Texas is reeling in more Gen Z movers than any other state, according to an analysis by Seattle-based real estate firm Zillow Group Inc. Zillow pulled its data from the U.S. Census Bureau’s 2022 American Community Survey.
Texas netted over 76,000 Gen Z movers, beating out California and Florida, which placed second and third, respectively, with over 40,000 each. The net takes into account those moving into the state minus those moving out.
Today, Gen Z generally refers to those aged 12 to 27, according to Pew Research Center’s definitions of the generations.
“Gen Z movers are likely drawn to the job opportunities in these states, despite the higher costs of housing,” said Edward Berchick, Zillow principal population scientist. “They may also be in a stage of life where they’re willing and able to be flexible in their standards of living while starting their careers.”
With Texas attracting so much young talent, it puts the state firmly ahead of others competing to build a workforce for the future, said Mallory Vachon, senior economist at LaborIQ by ThinkWhy, a Dallas firm that tracks jobs and pay.
“An increase in the young, working-age population illustrates the strength of the state’s economy and job market,” Vachon said. “Workers of all ages, but especially young workers, are moving to Texas for the opportunity. And if these young workers remain in the state, they’re part of the talent pool for local businesses for many years to come.”
What makes Texas attractive?
It all comes down to jobs.
Texas has also added tens of thousands of jobs in retail, health care, the service industry and more, according to another analysis from Deputy, a global scheduling software platform. The company’s study predicts that Texas will soon overtake California as the biggest retail market in the country.
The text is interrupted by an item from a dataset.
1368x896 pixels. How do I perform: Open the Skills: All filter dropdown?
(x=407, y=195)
“The key to net in-migration from other states is the opportunities Texas offers,” said Ray Perryman, CEO of the Waco-based research firm, The Perryman Group. “The state has been adding jobs at a strong pace, with no end over an extended period, and has received widespread attention for corporate locations, high-growth sectors, and other economic advantages.”
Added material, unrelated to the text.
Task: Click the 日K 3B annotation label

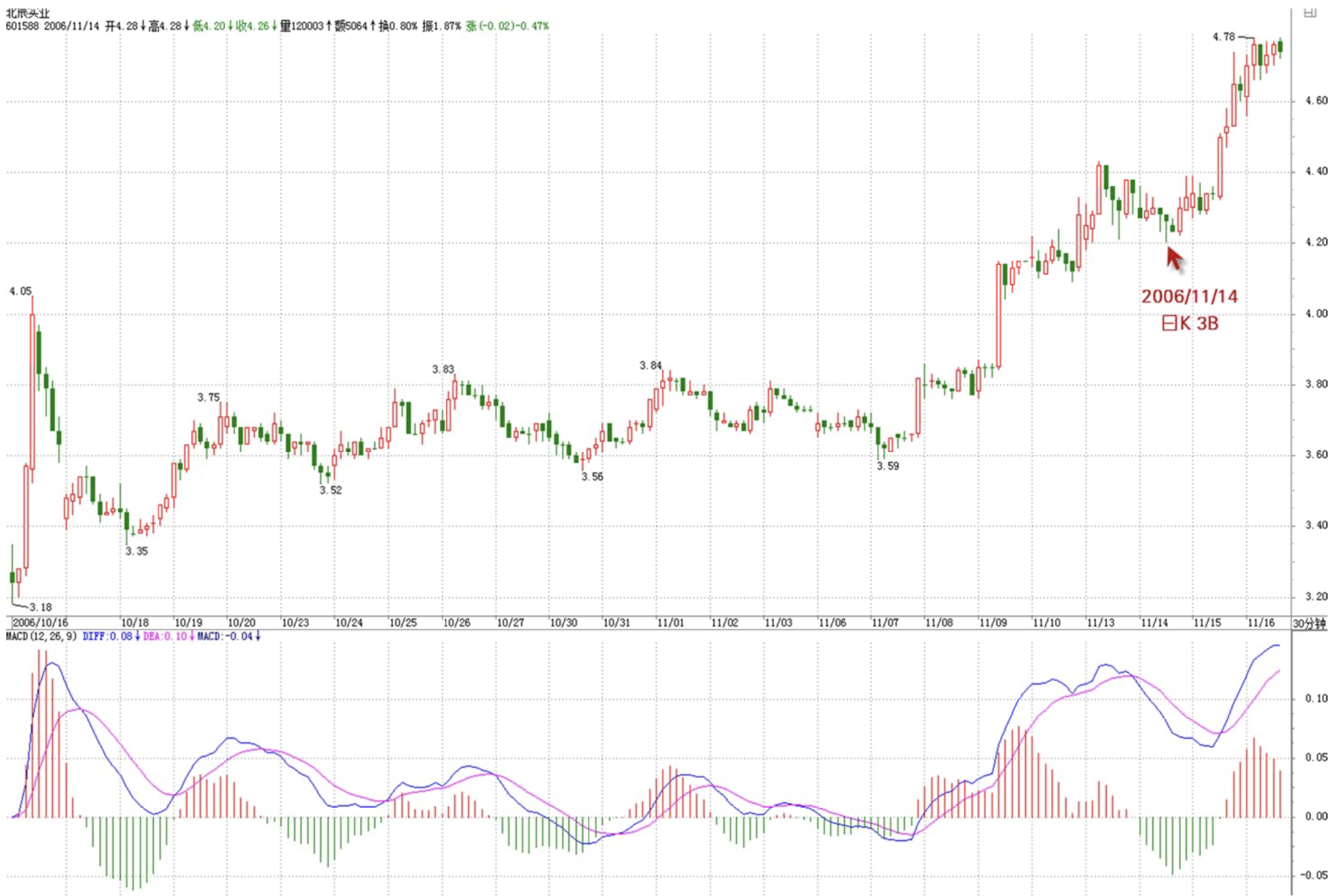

Housing is another issue where Texas has states like Florida and California beat.
The cost of living in California is the third-worst in the nation while Florida’s cost of living sits at 29th, according to a study by the Missouri Economic Research and Information Center. Though Texas isn’t cheap, the state’s cost of living is below average, placing 19th on the list.
“It’s easier to afford a house and decent lifestyle in Texas than in many parts of the country, particularly those that are prosperous economically,” Perryman said. “The reasons that make Texas a good place to relocate also make it a good place to stay. The options for financial success and building wealth are aided not only by opportunities, but also by a lower tax structure including the lack of an income tax.”
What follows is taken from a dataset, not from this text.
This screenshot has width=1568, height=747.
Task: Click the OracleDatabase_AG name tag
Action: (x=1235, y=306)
It’s a unique trait that will eventually help Texas’ population boom and potentially gain up to 5 million people by the state’s bicentennial anniversary in 2036, according to Dallas-based data research group Texas 2036.
What does this mean for Texas?
States like Michigan, which are losing Gen Z individuals faster than they’re gaining them, aren’t as fortunate as Texas. With Gen Z expected to become a bigger labor force than baby boomers this year, the need for a young workforce powered by Gen Z will be critical for any state’s growth.
Texas’ prosperity for young people is especially a big win for the state’s biggest cities since that’s where much of the talent is heading, Vachon said.
“Texas has four of the 10 largest cities in the country in Dallas, Houston, San Antonio and Austin, and it’s generally more affordable. For young people, early in their careers, this is strong selling point,” she said. “In the long run, attracting younger workers is the better strategy for growth. Especially if those workers stay, start families, and continue contributing to local economies.”
But it does mean the state’s political leaders in Austin need to invest in the most important needs to stay at the top and prepare for the population boom that’s already begun to take place, Perryman said.
“I think Texas should keep on doing the things that are working, like supporting industry growth and expansion,” he said. “It is, however, crucial to invest in the infrastructure needed to support a growing population and its quality of life, from education to highways to broadband to parks and to avoid social legislation that might discourage some groups.”